Quando gli studiosi di Shakespeare proposero una nuova datazione per la composizione dell’Amleto, precedente al 1601, il nesso ipotizzato da Freud tra lutto, reviviscenza di sentimenti edipici, creazione drammaturgica, rischiava di essere invalidato.

Notevole deve essere stata la sua  soddisfazione quando scoprì nella biografia dell’Earl of Oxford un dato che avrebbe fatto quadrare il cerchio: anche lui aveva perso il padre in giovane età, ergo era lui autore dell’Amleto e di tutta la produzione attribuita a Shakespeare! L’opinione di Shapiro, che ci appare alla fine piuttosto plausibile, è che nel rifiuto dell’identità di Shakespeare da parte di Freud giochini un ruolo  motivazioni psicologiche che si collegano al suo romanzo familiare – oltre, va da sé, la granitica fiducia che Freud nutriva nelle proprie intuizioni!

Bibliografia

Freud Sigmund, Lettere a Wilhelm Fließ (1877-1904), Torino, Bollati Boringhieri, 2008.

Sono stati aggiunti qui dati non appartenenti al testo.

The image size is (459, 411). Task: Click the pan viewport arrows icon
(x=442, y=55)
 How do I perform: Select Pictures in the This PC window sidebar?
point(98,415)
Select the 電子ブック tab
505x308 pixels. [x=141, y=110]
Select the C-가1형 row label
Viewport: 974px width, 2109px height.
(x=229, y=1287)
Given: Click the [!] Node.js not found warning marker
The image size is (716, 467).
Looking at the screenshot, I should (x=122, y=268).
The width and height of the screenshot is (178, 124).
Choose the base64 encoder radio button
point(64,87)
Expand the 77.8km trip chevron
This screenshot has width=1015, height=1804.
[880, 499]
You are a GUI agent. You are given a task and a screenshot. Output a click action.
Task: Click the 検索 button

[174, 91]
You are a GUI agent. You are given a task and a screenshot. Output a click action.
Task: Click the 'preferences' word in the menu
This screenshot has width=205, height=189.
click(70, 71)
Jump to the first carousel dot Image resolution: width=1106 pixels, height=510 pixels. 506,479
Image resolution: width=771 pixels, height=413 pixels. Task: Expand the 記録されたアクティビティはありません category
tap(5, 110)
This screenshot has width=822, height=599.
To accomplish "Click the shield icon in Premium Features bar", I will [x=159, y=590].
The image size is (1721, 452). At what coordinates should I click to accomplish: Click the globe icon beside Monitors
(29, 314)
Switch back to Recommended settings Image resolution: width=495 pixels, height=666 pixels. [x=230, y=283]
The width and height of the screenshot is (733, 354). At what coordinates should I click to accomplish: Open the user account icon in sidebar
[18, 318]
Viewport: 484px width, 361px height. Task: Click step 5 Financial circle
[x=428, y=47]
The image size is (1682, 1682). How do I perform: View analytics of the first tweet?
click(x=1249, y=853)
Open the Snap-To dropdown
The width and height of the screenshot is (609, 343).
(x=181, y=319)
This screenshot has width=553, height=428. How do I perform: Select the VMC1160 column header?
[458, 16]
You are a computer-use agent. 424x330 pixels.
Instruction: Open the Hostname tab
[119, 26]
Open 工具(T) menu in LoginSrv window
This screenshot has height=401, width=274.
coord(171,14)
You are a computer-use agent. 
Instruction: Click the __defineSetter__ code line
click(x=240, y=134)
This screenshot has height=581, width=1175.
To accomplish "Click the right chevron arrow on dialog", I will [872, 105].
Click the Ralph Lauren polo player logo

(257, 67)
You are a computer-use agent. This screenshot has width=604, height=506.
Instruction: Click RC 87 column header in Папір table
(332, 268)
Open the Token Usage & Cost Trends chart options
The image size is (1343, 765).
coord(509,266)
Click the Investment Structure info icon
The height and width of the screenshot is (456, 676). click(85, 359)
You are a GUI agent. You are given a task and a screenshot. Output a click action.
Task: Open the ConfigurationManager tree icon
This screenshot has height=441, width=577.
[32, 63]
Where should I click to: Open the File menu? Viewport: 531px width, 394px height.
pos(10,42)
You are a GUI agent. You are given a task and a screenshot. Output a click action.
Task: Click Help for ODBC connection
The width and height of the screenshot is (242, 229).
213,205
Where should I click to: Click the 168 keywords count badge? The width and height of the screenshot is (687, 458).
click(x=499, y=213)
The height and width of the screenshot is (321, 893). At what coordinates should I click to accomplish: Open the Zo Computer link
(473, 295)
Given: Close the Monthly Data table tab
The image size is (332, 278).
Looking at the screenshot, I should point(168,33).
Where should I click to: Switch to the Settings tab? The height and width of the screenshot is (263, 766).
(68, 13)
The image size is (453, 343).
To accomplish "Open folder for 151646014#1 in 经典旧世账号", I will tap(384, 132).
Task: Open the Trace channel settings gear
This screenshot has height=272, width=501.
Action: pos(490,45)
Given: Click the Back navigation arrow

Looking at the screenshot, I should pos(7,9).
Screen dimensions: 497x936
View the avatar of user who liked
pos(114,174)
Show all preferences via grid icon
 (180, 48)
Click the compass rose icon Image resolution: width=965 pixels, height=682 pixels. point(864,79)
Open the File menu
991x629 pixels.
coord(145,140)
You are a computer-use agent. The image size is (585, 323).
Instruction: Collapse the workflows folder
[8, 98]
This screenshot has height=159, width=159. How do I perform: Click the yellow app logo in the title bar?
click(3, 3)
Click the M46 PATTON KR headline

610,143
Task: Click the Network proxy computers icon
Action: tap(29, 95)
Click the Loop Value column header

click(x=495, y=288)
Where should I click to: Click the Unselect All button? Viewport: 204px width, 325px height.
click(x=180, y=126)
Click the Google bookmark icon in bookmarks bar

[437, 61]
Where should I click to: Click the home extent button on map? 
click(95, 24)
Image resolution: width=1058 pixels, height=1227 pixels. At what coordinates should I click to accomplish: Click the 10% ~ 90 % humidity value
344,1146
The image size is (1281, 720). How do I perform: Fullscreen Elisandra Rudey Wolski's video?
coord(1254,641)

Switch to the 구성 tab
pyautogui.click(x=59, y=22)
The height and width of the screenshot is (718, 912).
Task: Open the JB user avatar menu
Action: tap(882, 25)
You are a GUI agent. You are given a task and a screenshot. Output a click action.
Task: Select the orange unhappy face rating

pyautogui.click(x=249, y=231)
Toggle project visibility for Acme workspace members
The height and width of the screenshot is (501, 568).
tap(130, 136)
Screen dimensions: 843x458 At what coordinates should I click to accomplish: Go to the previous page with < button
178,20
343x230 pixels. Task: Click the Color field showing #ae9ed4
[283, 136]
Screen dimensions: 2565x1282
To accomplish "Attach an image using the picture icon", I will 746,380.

Freud Sigmund, (1899), OSF, 3.

Rothman Joshua, Hamlet: a love story, New Yorker, 14 Gennaio 2013.

Shapiro James, Contested Will: who wrote Shakespeare?, Simon & Shuster, New York, 2010.

Smith Christian, Shakespeare and Psychoanalysis: the formative influence of Shakespeare on Freud and the development of psychoanalysis, Conferenza al Freud Museum, London, 16 Gennaio 2013.